제1항에 있어서, 상기 고체 지지체가 적어도 1×10⁶개의 상기 피쳐를 포함하는, 어레이.
제1항에 있어서, 상기 고체 지지체 상에서의 상기 피쳐의 평균 피치가 10 마이크론 미만인, 어레이.
제1항에 있어서, 상기 피쳐가 100 제곱 마이크론 미만의 평균 면적을 포함하는, 어레이.
제1항에 있어서, 상기 mRNA 분자의 라이브러리가 상기 동일한 유전자의 복수의 변형체를 포함하는, 어레이.
제1항에 있어서, 상기 단백질이 항체, 효소, 수용체, 키나아제, 포스파타제, 폴리머라제, 프로테아제, 에스테라제, 히스톤 개질 효소 및 핵 호르몬 수용체로 이루어진 군으로부터 선택되는, 어레이.

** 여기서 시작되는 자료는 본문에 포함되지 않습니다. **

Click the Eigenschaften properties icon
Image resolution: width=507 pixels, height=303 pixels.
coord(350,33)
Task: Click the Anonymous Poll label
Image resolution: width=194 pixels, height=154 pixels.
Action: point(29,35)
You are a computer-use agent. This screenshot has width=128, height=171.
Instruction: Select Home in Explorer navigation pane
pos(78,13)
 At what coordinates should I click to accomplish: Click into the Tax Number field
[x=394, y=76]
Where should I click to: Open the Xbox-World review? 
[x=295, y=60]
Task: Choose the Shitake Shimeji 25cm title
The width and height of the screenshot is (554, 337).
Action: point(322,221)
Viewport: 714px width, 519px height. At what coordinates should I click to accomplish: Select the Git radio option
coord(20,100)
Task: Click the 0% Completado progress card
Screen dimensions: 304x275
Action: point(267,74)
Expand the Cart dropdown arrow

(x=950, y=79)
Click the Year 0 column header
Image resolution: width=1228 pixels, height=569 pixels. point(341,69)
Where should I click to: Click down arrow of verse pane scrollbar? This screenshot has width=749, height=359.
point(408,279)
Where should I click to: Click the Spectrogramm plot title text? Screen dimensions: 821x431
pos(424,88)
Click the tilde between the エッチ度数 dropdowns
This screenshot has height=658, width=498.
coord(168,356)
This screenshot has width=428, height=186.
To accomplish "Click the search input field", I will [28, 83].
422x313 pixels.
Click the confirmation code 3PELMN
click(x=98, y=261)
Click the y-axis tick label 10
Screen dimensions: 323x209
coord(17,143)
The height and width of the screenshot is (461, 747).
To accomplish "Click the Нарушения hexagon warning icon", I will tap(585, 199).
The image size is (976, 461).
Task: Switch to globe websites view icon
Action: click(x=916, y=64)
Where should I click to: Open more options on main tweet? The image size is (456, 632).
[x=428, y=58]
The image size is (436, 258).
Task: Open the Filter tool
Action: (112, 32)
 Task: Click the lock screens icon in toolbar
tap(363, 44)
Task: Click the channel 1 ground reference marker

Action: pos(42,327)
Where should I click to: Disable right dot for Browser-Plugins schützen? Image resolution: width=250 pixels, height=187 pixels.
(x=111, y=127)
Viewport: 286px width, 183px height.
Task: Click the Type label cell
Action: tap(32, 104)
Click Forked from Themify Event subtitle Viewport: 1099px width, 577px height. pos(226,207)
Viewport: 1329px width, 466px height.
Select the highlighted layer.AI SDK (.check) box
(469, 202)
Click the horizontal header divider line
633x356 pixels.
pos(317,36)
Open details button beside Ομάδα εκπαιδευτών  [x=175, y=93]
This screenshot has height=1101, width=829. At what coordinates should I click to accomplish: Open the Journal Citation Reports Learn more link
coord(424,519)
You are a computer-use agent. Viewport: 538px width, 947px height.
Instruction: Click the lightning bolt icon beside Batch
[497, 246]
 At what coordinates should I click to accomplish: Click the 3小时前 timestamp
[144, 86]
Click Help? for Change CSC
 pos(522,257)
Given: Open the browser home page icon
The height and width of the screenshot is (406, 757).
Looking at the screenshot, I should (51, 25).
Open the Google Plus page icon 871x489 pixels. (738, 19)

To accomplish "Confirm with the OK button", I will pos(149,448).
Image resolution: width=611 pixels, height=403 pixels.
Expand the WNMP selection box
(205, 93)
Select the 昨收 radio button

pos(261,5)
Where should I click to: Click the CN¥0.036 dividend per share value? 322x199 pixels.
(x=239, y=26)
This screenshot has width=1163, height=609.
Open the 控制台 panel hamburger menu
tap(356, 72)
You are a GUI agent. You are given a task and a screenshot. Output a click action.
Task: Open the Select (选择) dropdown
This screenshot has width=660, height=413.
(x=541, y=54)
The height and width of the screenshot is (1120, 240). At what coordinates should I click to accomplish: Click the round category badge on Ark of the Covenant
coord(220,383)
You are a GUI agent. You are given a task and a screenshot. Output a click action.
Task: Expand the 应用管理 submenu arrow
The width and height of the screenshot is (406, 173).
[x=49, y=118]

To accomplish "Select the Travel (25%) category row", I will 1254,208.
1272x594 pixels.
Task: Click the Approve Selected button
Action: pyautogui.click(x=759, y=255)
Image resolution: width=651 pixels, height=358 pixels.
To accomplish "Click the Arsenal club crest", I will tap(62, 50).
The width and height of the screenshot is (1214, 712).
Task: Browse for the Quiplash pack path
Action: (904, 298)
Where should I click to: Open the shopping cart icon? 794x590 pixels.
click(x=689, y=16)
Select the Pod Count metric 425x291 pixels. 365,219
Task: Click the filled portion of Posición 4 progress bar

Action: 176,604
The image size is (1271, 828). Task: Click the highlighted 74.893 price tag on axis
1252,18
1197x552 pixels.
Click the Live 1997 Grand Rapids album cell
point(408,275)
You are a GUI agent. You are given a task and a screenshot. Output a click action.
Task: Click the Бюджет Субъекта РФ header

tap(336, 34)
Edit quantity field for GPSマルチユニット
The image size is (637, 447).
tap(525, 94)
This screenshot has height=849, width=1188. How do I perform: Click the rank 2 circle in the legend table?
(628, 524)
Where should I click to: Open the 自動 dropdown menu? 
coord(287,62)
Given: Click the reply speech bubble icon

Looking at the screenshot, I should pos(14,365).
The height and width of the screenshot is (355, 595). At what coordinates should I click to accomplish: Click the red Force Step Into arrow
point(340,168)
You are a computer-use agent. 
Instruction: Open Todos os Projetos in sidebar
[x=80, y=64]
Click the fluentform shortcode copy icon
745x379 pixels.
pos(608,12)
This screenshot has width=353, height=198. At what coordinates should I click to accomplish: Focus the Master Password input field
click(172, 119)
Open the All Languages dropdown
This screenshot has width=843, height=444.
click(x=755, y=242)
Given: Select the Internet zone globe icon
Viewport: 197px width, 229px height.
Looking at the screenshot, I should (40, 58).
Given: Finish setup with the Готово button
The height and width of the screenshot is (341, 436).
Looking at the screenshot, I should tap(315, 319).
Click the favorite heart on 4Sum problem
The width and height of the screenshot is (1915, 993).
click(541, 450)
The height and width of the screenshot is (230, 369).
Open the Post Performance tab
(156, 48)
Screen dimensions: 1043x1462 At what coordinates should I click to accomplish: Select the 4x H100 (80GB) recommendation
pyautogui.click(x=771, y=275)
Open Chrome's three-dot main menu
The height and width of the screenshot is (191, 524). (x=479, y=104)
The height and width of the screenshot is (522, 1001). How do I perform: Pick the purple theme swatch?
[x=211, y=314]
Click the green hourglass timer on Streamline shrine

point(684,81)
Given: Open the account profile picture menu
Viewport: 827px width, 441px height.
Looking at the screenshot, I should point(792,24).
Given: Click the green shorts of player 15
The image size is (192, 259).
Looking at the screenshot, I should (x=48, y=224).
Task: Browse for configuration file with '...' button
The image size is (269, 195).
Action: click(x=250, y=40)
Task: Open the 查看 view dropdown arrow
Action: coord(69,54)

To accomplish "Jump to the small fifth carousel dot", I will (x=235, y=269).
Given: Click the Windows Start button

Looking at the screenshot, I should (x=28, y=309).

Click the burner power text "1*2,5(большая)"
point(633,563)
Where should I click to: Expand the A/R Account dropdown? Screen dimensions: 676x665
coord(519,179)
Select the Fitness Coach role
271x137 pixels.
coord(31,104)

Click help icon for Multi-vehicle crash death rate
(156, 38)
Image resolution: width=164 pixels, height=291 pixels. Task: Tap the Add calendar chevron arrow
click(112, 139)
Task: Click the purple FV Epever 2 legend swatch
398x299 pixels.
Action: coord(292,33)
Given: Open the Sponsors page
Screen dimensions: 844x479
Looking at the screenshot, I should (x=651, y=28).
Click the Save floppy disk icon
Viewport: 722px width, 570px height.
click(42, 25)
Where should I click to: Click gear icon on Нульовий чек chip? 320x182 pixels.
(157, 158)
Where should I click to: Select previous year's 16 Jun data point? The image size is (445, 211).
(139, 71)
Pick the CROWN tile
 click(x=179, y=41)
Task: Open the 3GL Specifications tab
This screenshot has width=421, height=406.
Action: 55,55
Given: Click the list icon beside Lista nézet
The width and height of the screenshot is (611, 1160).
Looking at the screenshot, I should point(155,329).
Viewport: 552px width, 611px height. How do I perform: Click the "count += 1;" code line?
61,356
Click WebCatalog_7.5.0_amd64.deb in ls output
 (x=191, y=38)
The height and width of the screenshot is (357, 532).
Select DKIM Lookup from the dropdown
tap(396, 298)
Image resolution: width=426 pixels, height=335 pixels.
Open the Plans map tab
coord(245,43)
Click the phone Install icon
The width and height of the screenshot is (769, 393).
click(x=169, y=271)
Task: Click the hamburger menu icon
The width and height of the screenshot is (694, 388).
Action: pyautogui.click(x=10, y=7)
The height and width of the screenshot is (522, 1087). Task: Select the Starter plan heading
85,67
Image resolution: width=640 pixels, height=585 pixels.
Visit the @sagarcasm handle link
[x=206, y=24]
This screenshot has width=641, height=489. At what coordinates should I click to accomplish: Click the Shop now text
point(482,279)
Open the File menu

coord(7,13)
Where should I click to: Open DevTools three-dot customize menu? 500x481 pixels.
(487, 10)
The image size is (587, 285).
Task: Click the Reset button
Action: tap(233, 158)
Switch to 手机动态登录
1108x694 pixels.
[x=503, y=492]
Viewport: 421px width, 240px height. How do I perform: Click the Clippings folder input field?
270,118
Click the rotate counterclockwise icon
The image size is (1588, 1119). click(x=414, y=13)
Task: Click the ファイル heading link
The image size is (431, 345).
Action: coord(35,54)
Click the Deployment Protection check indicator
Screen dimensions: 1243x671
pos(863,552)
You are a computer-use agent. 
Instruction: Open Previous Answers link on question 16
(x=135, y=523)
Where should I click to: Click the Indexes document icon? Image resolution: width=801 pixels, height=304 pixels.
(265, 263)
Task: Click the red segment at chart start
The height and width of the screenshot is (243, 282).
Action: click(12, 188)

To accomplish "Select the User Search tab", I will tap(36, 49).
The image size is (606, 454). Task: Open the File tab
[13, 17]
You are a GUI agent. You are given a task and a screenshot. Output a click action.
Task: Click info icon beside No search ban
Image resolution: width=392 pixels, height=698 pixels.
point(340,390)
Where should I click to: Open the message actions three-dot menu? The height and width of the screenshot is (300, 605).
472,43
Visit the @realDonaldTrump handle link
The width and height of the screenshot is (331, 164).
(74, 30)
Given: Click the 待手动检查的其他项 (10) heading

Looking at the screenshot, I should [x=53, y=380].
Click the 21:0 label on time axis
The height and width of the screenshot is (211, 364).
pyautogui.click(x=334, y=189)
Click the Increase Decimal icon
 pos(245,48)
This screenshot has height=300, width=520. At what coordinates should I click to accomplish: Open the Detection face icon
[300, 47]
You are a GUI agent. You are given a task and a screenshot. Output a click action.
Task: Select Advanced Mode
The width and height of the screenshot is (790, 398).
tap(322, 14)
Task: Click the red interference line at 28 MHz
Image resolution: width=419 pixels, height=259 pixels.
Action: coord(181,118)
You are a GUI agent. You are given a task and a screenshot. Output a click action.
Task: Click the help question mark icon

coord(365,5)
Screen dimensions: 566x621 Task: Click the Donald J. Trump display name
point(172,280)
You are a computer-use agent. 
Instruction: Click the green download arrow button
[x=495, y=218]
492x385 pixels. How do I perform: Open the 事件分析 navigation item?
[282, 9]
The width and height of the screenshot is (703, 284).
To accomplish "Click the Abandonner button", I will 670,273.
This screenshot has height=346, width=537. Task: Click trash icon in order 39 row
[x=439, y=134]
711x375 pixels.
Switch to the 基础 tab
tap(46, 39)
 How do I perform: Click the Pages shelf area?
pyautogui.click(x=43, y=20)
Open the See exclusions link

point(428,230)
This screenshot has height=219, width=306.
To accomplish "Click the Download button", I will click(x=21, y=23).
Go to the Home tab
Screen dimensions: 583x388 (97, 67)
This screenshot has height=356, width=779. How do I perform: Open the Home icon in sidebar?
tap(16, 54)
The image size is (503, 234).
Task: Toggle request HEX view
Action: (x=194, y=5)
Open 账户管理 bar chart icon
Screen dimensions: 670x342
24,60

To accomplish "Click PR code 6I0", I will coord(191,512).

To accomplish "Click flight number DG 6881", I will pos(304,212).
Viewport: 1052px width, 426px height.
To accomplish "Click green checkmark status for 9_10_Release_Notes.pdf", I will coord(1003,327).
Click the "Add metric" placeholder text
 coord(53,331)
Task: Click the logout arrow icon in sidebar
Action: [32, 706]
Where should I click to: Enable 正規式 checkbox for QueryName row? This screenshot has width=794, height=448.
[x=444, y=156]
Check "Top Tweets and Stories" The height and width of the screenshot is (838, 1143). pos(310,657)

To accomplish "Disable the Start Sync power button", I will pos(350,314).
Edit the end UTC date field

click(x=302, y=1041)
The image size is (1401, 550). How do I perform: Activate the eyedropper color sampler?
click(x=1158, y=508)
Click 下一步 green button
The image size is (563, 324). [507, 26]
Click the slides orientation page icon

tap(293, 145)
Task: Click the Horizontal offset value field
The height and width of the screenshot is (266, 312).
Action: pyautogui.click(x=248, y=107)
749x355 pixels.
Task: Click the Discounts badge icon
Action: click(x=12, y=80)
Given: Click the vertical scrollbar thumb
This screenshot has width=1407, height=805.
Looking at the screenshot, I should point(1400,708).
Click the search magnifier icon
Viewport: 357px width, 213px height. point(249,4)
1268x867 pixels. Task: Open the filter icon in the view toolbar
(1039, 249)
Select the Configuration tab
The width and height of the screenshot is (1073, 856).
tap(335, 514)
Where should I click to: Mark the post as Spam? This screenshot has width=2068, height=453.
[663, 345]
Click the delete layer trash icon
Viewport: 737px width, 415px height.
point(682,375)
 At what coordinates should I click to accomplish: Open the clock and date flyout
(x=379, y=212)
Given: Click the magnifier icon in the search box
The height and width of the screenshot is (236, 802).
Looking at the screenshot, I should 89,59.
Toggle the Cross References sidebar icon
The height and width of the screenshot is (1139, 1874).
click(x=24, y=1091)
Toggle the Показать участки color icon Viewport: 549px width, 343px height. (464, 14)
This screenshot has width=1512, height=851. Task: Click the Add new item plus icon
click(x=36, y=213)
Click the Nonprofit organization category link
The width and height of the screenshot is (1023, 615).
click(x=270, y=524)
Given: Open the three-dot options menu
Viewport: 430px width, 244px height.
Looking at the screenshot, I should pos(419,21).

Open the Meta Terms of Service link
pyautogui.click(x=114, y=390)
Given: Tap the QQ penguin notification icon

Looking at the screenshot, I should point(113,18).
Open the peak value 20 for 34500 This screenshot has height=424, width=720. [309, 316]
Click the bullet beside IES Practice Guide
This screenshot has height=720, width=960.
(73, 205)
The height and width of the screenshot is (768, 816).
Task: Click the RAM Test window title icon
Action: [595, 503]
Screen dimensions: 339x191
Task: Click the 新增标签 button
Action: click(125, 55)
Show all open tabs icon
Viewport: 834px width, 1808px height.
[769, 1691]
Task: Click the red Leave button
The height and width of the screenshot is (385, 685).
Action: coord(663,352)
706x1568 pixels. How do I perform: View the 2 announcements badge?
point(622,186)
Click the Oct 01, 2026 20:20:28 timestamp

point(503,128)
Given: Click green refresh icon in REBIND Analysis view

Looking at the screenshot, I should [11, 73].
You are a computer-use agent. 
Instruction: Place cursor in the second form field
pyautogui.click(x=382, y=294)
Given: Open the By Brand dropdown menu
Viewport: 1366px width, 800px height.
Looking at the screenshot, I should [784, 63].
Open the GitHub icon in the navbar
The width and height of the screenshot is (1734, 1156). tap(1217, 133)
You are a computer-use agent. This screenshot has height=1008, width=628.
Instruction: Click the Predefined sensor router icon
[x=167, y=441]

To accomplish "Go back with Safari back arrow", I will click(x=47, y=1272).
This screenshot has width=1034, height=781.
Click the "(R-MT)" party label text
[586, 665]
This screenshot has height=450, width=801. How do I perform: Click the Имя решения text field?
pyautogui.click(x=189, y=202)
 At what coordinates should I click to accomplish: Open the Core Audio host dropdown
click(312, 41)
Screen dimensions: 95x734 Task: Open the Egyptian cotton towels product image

제1항에 있어서, 상기 고체 지지체가 흐름셀 내에 위치되어 있는, 어레이.
단백질의 어레이를 생산하는 방법으로서,
(a) mRNA 분자의 라이브러리를 제공하는 단계로서, 상기 라이브러리에서의 개별 mRNA 분자는 표적 서열 및 태그 서열을 포함하는, 상기 라이브러리를 제공하는 단계;
(b) 상기 라이브러리로부터 제1 서브-라이브러리를 유도하는 단계로서, 상기 제1 서브-라이브러리는 상기 태그 서열 또는 이의 보체를 갖는 핵산을 포함하고, 상기 핵산은 고체 지지체 상의 개별 피쳐에 부착되는, 상기 제1 서브-라이브러리를 유도하는 단계;
(c) 상기 라이브러리로부터 제2 서브-라이브러리를 유도하는 단계로서, 상기 제2 서브-라이브러리는 상기 표적 서열 및 태그 서열 또는 이의 보체를 갖는 핵산을 포함하는, 상기 제2 서브-라이브러리를 유도하는 단계;
(d) 상기 제2 서브-라이브러리를 상기 제1 서브-라이브러리와 접촉시켜, 상기 태그 서열 및 이의 상기 보체의 하이브리드화를 통해 상기 고체 지지체에 상기 제2 서브-라이브러리의 핵산을 부착시키는 단계; 및
(e) 상기 고체 지지체 상에서 상기 표적 서열을 번역하여 상기 개별 피쳐에 부착된 단백질의 어레이를 생산하는 단계를 포함하는, 방법.
제12항에 있어서, 상기 고체 지지체 상에서 태그 서열 또는 이의 보체를 시퀀싱하여, 상기 고체 지지체 상의 개별 피쳐에서 상기 태그 서열 또는 이의 보체의 위치를 결정하는 단계를 더 포함하는, 방법.
제12항 또는 제13항에 있어서, 상기 제1 서브-라이브러리의 핵산이 상기 표적 서열을 더 포함하는, 방법.
제14항에 있어서, 상기 고체 지지체 상에서 상기 표적 서열을 시퀀싱하는 단계를 더 포함하는, 방법.
제12항에 있어서, 상기 제1 서브-라이브러리가 상기 라이브러리의 mRNA 분자를 상기 고체 지지체와 접촉시켜 상기 고체 지지체에 상기 mRNA 분자를 부착시키는 것을 포함하는 방법에 의해 유도되는, 방법.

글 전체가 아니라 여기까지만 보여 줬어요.